◆ **INSTRUCTIONS TO FOLLOW**
Although the data below holds other lines too, output only those from the line with "diselforbud (82, 1007)" up to and including the line with "Toe Socks (807, 1491)", exactly as they appear.

Records drawn from a dataset:

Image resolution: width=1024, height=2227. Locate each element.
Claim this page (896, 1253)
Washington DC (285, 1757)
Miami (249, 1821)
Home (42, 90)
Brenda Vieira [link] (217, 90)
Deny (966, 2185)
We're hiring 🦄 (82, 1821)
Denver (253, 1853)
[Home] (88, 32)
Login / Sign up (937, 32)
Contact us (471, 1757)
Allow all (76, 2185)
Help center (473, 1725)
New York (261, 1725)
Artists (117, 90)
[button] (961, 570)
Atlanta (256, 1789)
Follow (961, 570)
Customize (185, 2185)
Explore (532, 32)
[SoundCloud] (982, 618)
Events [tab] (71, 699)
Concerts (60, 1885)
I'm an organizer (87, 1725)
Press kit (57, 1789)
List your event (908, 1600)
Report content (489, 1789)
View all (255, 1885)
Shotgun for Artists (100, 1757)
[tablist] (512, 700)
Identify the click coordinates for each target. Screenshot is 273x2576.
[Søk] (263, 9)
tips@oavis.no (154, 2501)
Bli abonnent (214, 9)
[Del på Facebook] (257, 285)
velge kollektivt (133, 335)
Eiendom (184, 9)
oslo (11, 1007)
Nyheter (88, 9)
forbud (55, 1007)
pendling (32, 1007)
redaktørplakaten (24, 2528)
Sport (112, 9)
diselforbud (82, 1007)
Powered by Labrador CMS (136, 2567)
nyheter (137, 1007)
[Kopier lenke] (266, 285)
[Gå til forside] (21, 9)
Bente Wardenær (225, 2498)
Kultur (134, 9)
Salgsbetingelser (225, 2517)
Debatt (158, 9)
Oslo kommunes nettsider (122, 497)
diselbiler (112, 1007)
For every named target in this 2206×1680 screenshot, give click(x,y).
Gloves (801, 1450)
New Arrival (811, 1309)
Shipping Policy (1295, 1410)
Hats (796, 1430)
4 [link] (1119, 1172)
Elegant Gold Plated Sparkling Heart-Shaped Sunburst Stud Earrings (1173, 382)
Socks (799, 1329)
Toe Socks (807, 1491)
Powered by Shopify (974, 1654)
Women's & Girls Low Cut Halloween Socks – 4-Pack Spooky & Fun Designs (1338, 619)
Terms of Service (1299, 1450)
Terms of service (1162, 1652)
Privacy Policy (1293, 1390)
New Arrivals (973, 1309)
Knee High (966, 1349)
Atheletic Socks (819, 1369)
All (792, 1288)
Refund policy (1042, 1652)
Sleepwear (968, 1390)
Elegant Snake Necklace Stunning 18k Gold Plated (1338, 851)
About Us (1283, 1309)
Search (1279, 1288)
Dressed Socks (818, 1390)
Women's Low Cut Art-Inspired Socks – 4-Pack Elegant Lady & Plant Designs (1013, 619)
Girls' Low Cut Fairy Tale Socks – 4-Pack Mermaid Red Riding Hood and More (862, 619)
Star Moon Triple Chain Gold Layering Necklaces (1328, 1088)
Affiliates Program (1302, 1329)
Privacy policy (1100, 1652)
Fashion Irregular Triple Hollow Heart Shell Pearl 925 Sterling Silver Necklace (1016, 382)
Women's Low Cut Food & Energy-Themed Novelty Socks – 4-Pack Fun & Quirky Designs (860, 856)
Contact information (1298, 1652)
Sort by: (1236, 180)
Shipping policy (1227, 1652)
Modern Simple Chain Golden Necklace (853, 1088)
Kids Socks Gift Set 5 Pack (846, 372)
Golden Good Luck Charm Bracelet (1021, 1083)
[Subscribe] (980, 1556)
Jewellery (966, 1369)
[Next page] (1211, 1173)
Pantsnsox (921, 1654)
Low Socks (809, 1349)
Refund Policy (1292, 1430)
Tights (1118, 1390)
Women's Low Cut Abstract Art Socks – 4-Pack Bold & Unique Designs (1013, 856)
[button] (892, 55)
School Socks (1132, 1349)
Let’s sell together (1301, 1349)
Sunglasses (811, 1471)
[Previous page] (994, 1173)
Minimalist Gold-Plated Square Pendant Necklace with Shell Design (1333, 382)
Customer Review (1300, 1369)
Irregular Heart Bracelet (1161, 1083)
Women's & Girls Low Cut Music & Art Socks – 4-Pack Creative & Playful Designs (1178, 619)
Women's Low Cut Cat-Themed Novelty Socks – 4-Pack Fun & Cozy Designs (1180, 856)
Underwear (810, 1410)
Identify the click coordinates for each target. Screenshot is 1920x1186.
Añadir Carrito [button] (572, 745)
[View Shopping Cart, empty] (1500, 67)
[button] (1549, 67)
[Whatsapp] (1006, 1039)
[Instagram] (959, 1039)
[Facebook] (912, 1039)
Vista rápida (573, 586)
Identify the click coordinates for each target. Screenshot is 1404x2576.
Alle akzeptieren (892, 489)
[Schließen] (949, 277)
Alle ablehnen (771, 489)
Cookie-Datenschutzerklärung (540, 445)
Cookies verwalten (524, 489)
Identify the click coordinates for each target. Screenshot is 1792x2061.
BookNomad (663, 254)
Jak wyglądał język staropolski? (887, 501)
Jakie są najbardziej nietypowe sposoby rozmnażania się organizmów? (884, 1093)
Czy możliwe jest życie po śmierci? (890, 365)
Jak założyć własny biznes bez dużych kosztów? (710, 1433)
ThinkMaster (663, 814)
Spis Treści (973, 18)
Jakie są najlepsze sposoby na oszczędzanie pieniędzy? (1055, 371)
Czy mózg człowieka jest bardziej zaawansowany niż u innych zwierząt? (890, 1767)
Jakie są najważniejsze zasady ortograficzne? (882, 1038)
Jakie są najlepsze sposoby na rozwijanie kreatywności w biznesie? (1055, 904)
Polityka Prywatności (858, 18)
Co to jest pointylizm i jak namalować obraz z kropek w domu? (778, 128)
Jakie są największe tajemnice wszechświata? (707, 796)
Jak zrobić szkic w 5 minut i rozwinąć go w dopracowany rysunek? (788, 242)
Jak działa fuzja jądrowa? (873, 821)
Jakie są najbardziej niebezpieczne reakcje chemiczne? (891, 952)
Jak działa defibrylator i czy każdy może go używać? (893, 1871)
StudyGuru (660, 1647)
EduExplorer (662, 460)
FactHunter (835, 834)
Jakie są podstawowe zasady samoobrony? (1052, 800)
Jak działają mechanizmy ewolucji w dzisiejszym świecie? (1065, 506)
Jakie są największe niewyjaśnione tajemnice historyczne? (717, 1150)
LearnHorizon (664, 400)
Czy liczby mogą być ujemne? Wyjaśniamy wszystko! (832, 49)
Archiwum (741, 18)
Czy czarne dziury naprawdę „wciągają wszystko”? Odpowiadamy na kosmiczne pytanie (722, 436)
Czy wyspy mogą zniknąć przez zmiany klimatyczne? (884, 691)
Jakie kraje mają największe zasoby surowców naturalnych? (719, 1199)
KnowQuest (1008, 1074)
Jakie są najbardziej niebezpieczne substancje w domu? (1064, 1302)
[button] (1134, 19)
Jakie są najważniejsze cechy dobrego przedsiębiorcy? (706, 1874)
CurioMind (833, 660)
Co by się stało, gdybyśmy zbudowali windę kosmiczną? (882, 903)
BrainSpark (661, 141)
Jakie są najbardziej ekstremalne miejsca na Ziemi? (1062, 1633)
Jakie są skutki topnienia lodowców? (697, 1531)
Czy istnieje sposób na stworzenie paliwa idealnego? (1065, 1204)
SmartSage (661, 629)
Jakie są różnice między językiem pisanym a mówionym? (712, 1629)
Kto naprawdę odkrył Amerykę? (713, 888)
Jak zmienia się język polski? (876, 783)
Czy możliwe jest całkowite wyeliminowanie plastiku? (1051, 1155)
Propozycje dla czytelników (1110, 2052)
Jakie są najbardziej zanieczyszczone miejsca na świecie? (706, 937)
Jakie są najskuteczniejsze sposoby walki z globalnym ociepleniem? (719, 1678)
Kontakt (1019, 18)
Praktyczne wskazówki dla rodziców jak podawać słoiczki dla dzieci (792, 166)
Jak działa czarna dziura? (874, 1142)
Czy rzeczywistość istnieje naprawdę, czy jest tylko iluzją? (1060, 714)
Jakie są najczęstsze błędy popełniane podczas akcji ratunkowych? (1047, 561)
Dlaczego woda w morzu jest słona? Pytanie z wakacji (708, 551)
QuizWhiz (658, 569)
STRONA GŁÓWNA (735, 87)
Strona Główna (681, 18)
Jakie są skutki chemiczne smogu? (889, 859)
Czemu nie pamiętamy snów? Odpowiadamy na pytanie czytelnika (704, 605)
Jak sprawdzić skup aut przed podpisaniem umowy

◆ **ANSWER FOR THE TASK**
diselforbud (82, 1007)
Powered by Labrador CMS (136, 2567)
nyheter (137, 1007)
[Kopier lenke] (266, 285)
[Gå til forside] (21, 9)
Bente Wardenær (225, 2498)
Kultur (134, 9)
Salgsbetingelser (225, 2517)
Debatt (158, 9)
Oslo kommunes nettsider (122, 497)
diselbiler (112, 1007)
For every named target in this 2206×1680 screenshot, give click(x,y).
Gloves (801, 1450)
New Arrival (811, 1309)
Shipping Policy (1295, 1410)
Hats (796, 1430)
4 [link] (1119, 1172)
Elegant Gold Plated Sparkling Heart-Shaped Sunburst Stud Earrings (1173, 382)
Socks (799, 1329)
Toe Socks (807, 1491)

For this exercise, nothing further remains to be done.